- Problem to work on -
Would you copy every line of the listing below that includes the word "Viewport"?

(Input records)

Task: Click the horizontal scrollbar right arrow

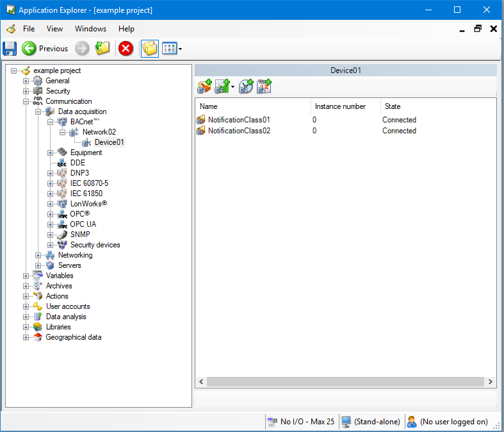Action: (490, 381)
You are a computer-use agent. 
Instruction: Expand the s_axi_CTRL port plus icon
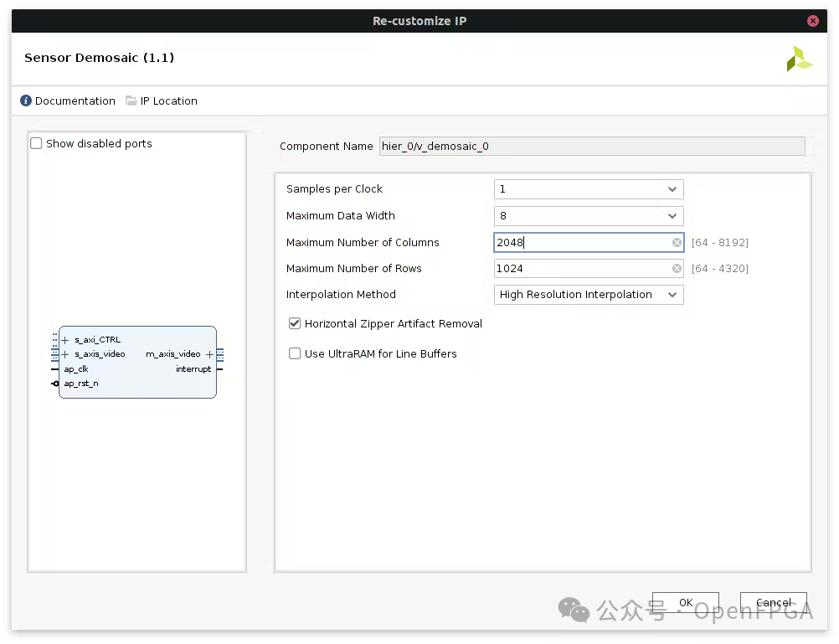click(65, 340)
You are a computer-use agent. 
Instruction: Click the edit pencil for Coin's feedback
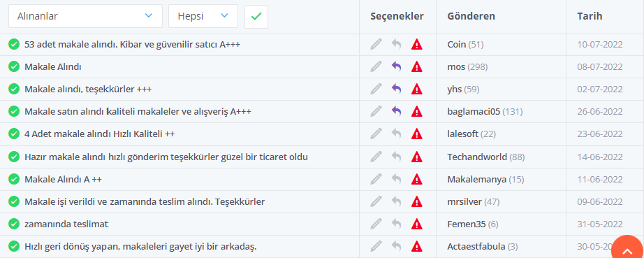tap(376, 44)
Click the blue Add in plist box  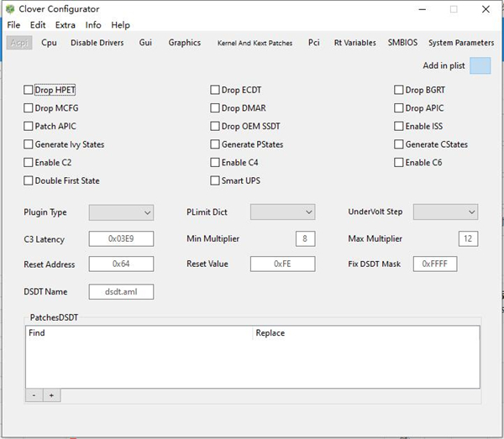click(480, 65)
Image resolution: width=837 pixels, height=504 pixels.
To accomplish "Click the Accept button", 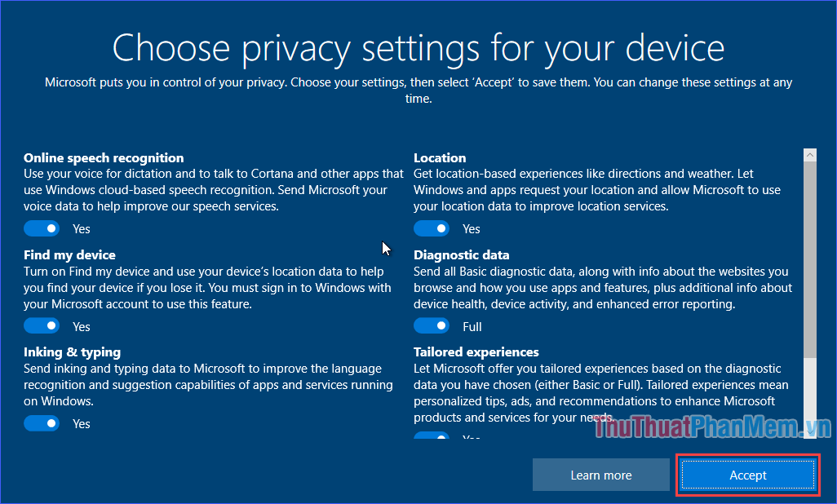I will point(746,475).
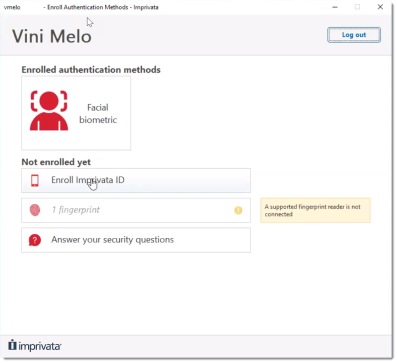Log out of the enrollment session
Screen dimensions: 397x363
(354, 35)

(End Input records)
(Input records)

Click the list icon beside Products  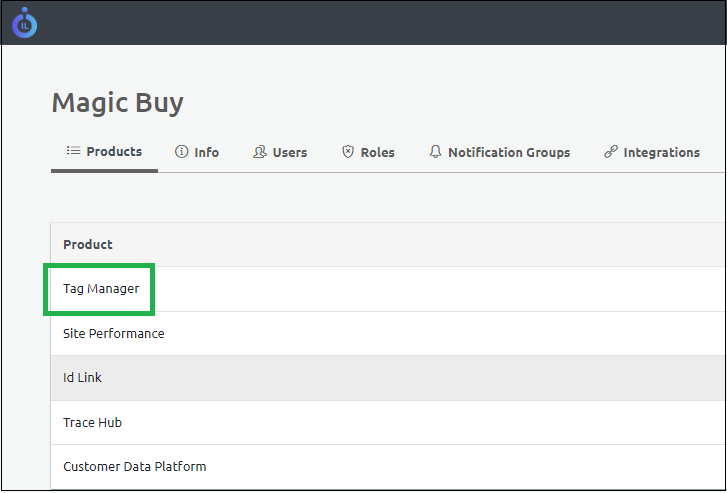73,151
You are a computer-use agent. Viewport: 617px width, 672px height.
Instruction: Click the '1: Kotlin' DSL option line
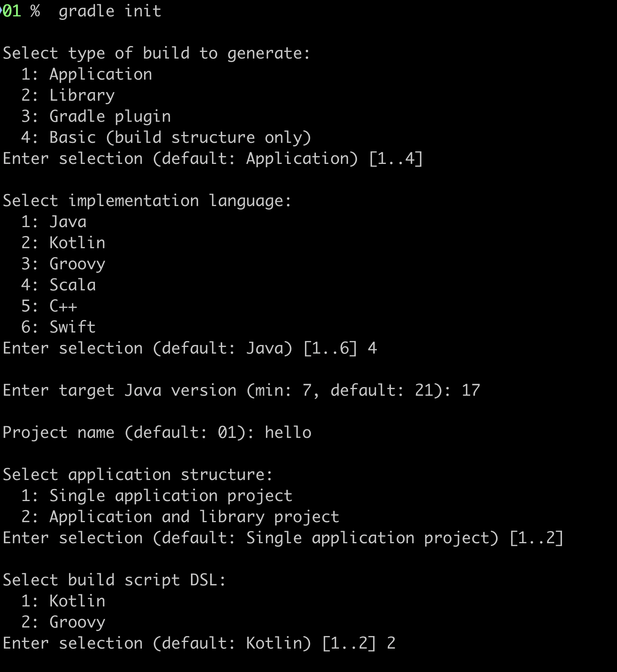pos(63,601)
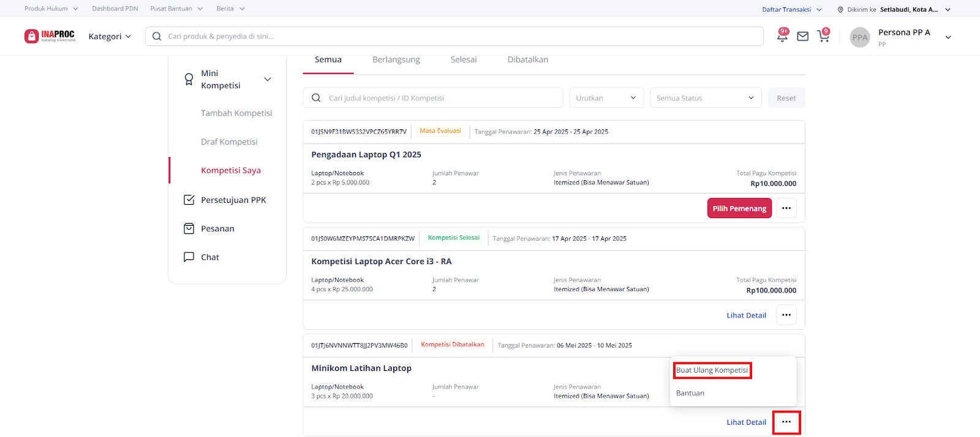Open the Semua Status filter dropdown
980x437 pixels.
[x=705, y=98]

(End Input records)
(Input records)

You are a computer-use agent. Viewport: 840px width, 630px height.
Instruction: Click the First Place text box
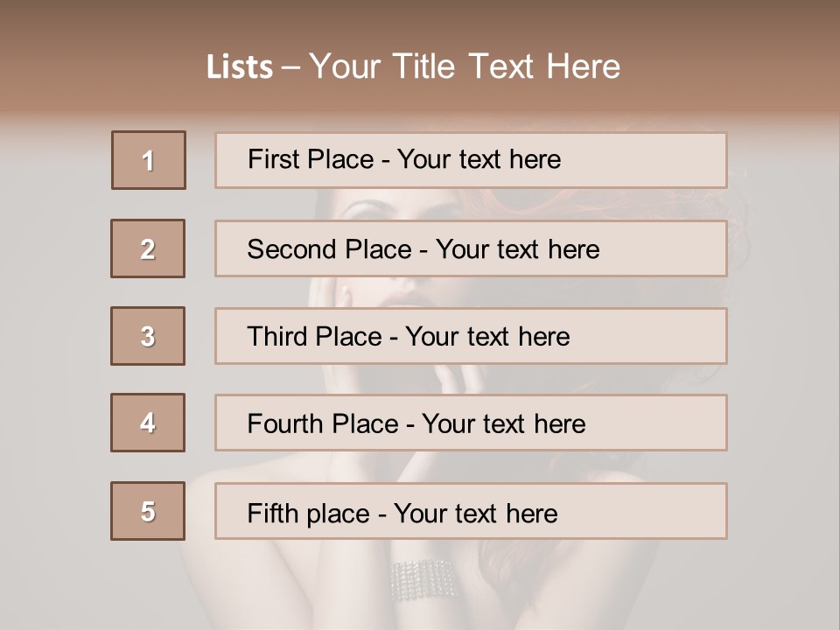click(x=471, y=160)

(End Input records)

- Result of the task -
You are a computer-use agent. Viewport: 617px width, 672px height.
You are a computer-use agent. Viewport: 840px width, 630px height.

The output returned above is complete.